— Begin Source data —
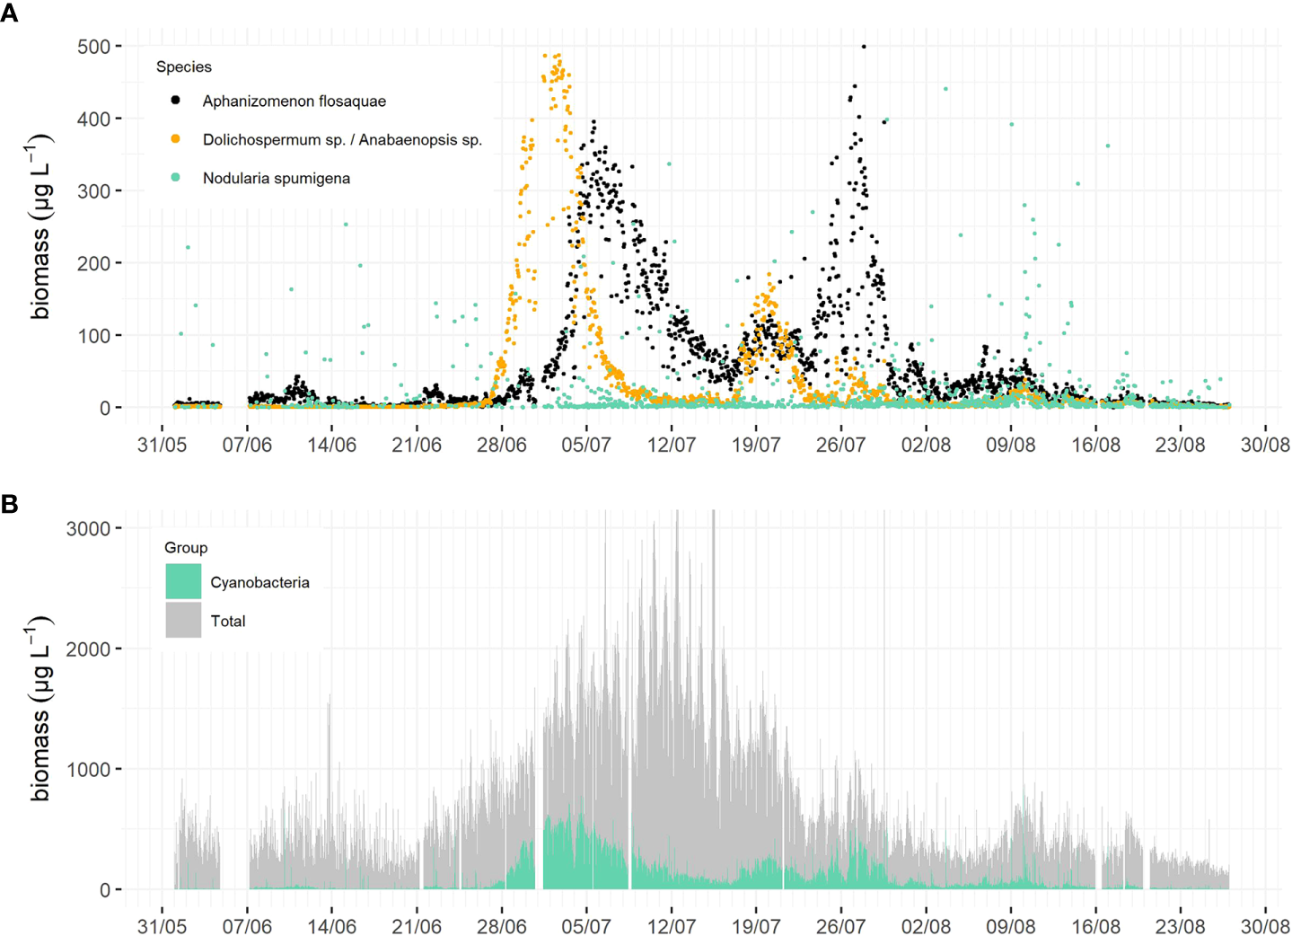Viewport: 1292px width, 936px height.
Task: Click the bold panel label A
Action: [x=10, y=13]
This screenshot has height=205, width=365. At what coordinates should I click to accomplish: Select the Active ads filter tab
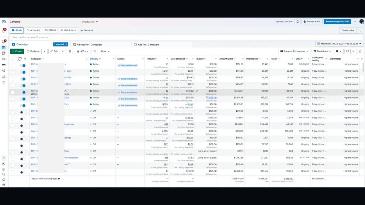(x=33, y=30)
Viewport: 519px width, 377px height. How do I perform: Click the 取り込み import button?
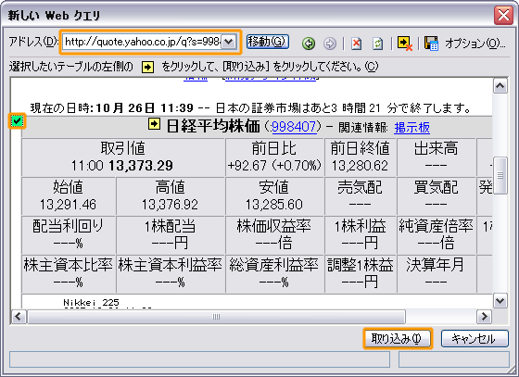(x=398, y=338)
— End Source data —
Requirement
Rewrite the records from the line with "Viewport: 519px width, 377px" through the end of the records, requests included, and increase every coordinate in the answers by 135. Leave the pictures out.

Answer to this problem
Viewport: 519px width, 377px height. How do I perform: Click the 取り込み import button?
(x=533, y=473)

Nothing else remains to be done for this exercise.